Each line of the data below containing "loaded" needs to be listed.

Stored data entries:
Segment Open

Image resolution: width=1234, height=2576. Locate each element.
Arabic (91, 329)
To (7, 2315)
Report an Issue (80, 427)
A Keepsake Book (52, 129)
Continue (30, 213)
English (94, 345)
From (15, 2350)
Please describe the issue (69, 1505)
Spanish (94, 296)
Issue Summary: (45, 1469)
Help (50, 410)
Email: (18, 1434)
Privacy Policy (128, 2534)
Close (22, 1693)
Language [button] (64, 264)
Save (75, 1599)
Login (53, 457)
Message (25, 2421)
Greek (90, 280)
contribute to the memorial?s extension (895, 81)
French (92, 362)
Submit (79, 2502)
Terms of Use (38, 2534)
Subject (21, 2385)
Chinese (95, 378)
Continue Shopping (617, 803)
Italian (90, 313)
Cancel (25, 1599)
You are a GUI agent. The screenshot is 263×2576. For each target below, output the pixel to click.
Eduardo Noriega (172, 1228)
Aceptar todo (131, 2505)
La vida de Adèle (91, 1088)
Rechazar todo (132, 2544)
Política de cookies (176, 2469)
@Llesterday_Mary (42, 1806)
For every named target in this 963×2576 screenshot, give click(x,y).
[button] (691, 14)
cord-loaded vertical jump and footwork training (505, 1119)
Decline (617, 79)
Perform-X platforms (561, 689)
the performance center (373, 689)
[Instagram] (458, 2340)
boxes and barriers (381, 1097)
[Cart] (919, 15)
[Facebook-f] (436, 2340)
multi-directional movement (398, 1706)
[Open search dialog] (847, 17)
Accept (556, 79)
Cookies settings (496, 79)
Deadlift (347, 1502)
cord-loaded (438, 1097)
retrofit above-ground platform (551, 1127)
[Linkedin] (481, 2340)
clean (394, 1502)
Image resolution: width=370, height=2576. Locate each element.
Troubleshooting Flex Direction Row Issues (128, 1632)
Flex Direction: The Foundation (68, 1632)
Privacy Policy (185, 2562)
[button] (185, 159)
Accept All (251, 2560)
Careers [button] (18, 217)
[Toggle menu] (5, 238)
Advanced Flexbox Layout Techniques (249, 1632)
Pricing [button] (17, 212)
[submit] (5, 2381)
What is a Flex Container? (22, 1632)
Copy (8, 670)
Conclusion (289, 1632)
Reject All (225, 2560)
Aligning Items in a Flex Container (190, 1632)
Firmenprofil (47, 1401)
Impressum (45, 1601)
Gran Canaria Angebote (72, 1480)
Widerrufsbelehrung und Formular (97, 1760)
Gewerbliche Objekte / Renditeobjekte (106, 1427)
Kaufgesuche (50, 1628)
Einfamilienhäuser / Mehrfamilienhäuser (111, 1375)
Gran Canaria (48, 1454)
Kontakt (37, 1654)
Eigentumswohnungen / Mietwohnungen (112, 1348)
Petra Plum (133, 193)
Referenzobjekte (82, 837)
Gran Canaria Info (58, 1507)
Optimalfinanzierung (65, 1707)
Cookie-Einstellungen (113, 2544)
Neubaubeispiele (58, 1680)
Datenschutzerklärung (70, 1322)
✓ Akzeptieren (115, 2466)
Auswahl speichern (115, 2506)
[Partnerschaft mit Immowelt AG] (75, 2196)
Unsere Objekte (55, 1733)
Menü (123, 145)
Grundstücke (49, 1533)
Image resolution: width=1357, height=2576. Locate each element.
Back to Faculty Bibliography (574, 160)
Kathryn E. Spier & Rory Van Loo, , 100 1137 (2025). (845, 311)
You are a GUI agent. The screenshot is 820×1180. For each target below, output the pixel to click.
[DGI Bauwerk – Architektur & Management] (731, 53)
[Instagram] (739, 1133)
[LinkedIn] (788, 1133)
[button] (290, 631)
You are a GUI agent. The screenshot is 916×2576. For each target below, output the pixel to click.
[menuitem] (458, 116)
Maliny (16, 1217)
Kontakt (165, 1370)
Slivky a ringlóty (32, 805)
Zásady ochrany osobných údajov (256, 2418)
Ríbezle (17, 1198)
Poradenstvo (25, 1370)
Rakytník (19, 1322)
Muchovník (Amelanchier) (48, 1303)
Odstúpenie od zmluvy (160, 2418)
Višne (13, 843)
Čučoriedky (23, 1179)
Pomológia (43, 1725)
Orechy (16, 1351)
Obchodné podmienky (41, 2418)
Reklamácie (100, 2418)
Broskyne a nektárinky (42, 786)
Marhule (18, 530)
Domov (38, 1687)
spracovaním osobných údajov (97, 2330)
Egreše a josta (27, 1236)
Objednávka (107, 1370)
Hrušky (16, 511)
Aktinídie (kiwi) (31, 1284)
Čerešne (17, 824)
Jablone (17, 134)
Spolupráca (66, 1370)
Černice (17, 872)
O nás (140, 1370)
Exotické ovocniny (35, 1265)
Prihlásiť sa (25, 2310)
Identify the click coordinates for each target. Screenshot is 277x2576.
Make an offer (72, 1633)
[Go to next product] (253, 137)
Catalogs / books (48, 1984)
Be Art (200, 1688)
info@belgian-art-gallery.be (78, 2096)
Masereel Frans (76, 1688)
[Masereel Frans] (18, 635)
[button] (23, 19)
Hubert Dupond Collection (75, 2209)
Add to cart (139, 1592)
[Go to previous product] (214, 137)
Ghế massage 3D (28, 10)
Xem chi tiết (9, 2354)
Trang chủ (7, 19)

Segment Closed

**Response:**
cord-loaded vertical jump and footwork training (505, 1119)
cord-loaded (438, 1097)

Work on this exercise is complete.